Previous automated methods for processing components of sporting articles by means of a robot are based on the so-called “best-fit” principle. Firstly, a computer-aided design (CAD) model of the components is created. Furthermore, a processing path is created, along which the processing of the components is performed. This processing path can be taught to the system by means of learning techniques or can be explicitly predetermined, for example, by means of a sequence program. The predetermined path is then applied to the CAD model. In both cases, the path generally contains a list of points which are approached by a robot. Furthermore, a camera system is used which detects the position and orientation of the entire real components to be processed, for example by means of a scan. The data and information thus obtained are processed by the system and are used for calculating a global offset (offset) by matching the scan with the CAD model. This global offset can include both a translation and a rotation and allows the system to determine the location and the orientation of the components to be processed. The offset thus obtained is valid for the entire processing path of the robot and the processing path is corrected, for example rotated and/or displaced, in accordance with the global offset. This allows the system to correct a faulty position of the components as a whole.
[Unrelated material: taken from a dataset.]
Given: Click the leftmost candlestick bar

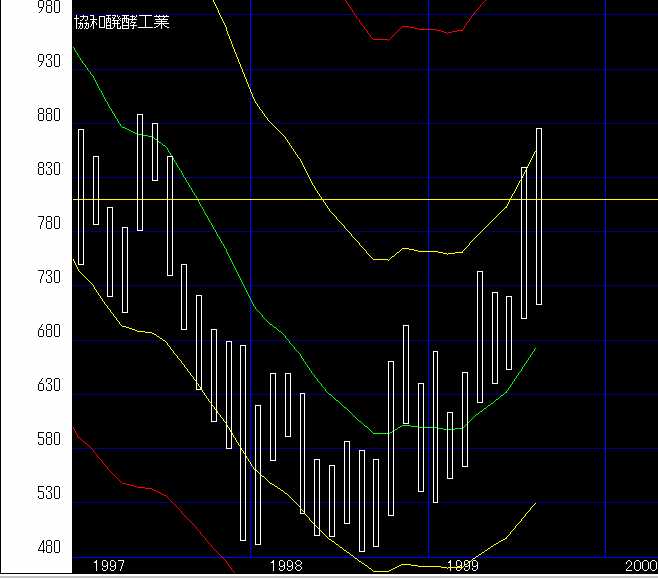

However, deviations between real components and the CAD model, which are due to material instabilities of the components and can lead to shrinkage, distortion, curving, or bending of the components, cannot be corrected. Thus, the real components to be processed no longer correspond to the CAD model due to the material instabilities, even after a correction of a global offset between real components and CAD model. However, the robot continues to follow the ideal processing path related to the CAD model, and the robot movement actually carried out does not correspond to the optimal real processing path. This leads to non-accurately processed parts, which can reduce the quality of the end product. Depending on the magnitude of the deviation, the components can even be unusable after processing and must be excluded from further processing or must be post-processed manually. This leads to increased manufacturing costs, a higher working time per component and possibly a poorer quality of the components or the end product.
Therefore, an automated method for processing components that overcomes the problems identified above is needed.
The present disclosure is directed to a method and an apparatus which enable the automation of the processing of components of a sporting article by the use of a robot. A global offset between a computer-generated model (for example, a 3D scan) of the component to be processed and the real component to be processed can be determined. A plurality of local offsets between the computer generated model of the component to be processed and the real component to be processed can be determined. Based on the global offset, the plurality of local offsets, and the real component to be processed, a path can be generated and transmitted to the robot to process the component. In this manner, the method and apparatus according to the present disclosure can reduce a deviation of the real component to be processed from the computer generated model, thereby increasing a quality of the component when processed by a robot.
A first embodiment (I) of the present disclosure is directed to a method for processing a component for a sporting article using a robot, the method comprising: creating a first path with respect to the component to be processed, comprising a list of points or a predetermined trajectory; determining a 3D scan of the component to be processed; calculating a global offset between the first path and the 3D scan of the component to be processed; calculating a plurality of local offsets between the first path and the 3D scan of the component to be processed; creating a second path based on the first path, the calculated global offset and the calculated plurality of local offsets; and transmitting the second path to the robot which performs the processing of the component based on the second path.
In a second embodiment (II), in the method according to the first embodiment (I), the first path is determined based on a CAD model of the component to be processed.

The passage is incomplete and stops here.